La doctrine de l'abstinence n'est pas partagée par tous les spiritualistes. Les adeptes de la mystique shivaïte ont toujours dénoncé les concepts étroits de la religion et de la morale. « A l'époque moderne, écrit Daniélou, Swâmi Vivékânanda, le fondateur de l'ordre de Râmakrishna à la fin du XIXe siècle, a été particulièrement actif dans la propagation d'une théorie du Yoga et du Védanta adaptée aux concepts et aux préjugés du puritanisme anglo-saxon. Il sera suivi dans cette voie par Aurobindo et les autres commentateurs récents de l'hindouisme écrivant pour la plupart en langue anglaise. »

Alain Daniélou, qui a vécu près de vingt ans au bord du Gange et a été initié aux enseignements secrets de l'hindouisme, dévoile dans son livre, « Le bétail des dieux », un autre hindouisme, mélange de sensualité et de mysticisme, de tendresse et de détachement. L'auteur nous fait découvrir cet univers sous forme de contes. Mais ces contes sont des histoires vécues dont tous les personnages sont réels :

Les personnages représentés dans ces histoires sont réels. J'ai parfois changé leurs noms et aussi combiné plusieurs personnages en un seul. Je les ai connus et j’ai parfois été témoin des événements décrits.

[ENREGISTREMENTS FOURNIS]:
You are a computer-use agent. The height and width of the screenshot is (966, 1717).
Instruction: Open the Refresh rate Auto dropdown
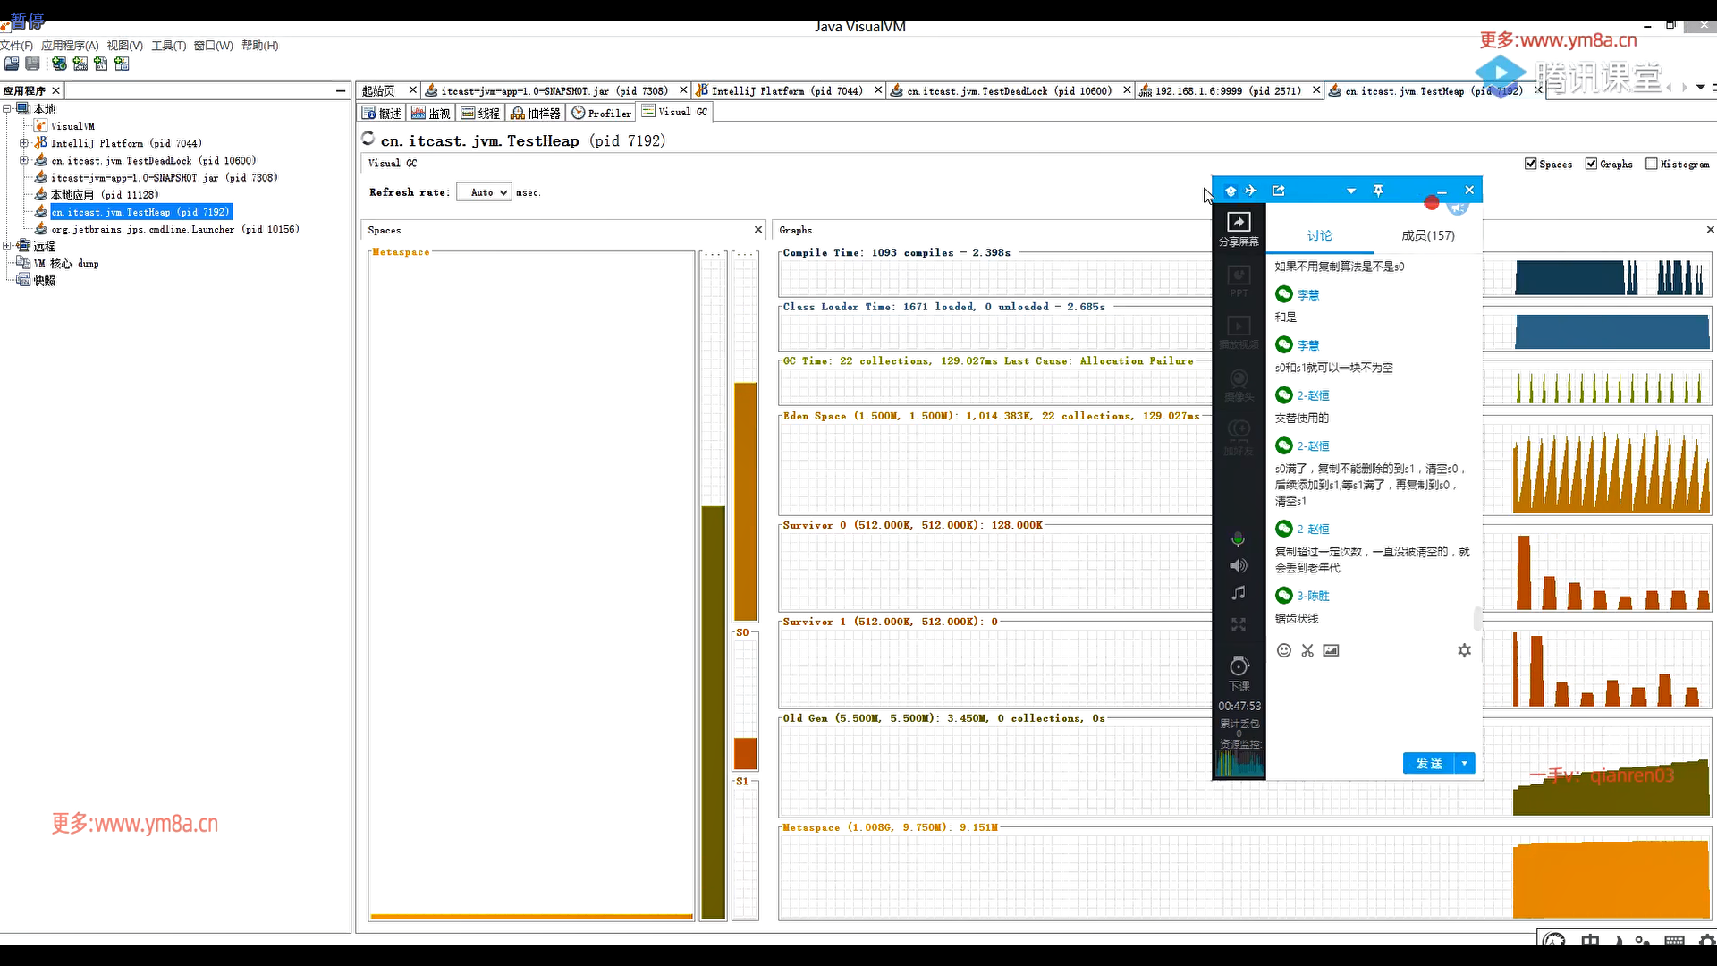pos(484,192)
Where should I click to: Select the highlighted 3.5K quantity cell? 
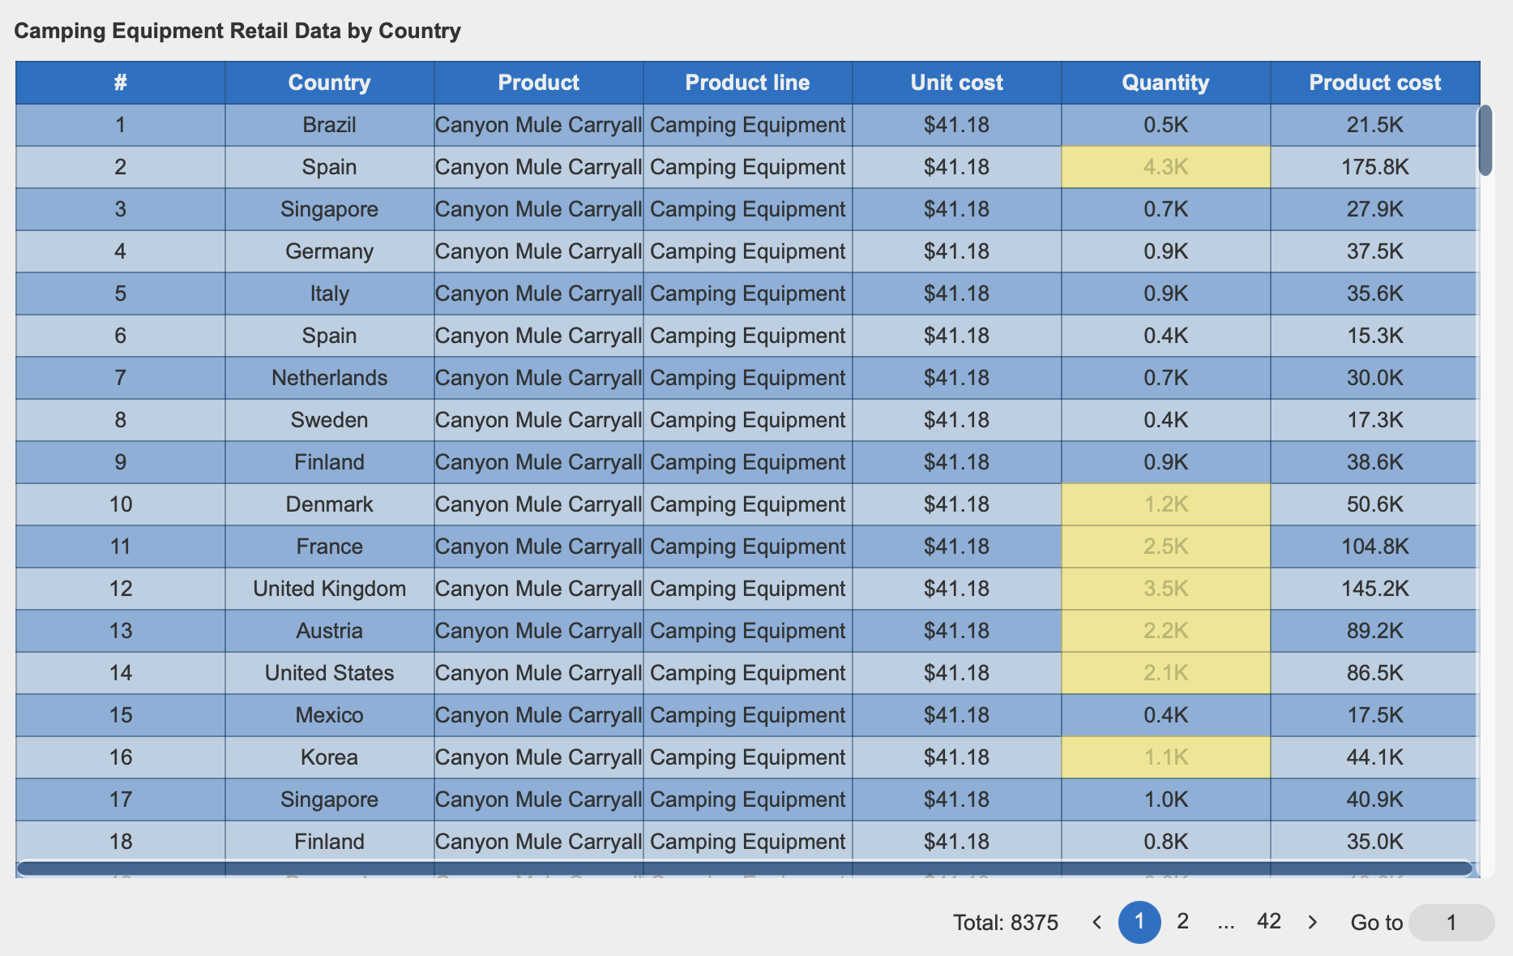coord(1165,589)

[TRAVAIL À FAIRE]:
A. Relevez tous les noms de personnes cités dans l'extrait.
B. Répondez brièvement, d'après l'extrait :
(i) Pendant combien de temps Alain Daniélou a-t-il vécu au bord du Gange ?
(ii) À quelle période Swâmi Vivékânanda a-t-il fondé l'ordre de Râmakrishna ?
(iii) Sous quelle forme l'auteur fait-il découvrir cet univers dans son livre ?
C. Recopiez le passage de l'extrait depuis « Les personnages représentés » jusqu'à « des événements décrits. » inclus.

[LES RÉPONSES]:
A. Alain Daniélou, Swâmi Vivékânanda, Râmakrishna, Aurobindo

B.
(i) Près de vingt ans.
(ii) À la fin du XIXe siècle.
(iii) Sous forme de contes.

C.
Les personnages représentés dans ces histoires sont réels. J'ai parfois changé leurs noms et aussi combiné plusieurs personnages en un seul. Je les ai connus et j’ai parfois été témoin des événements décrits.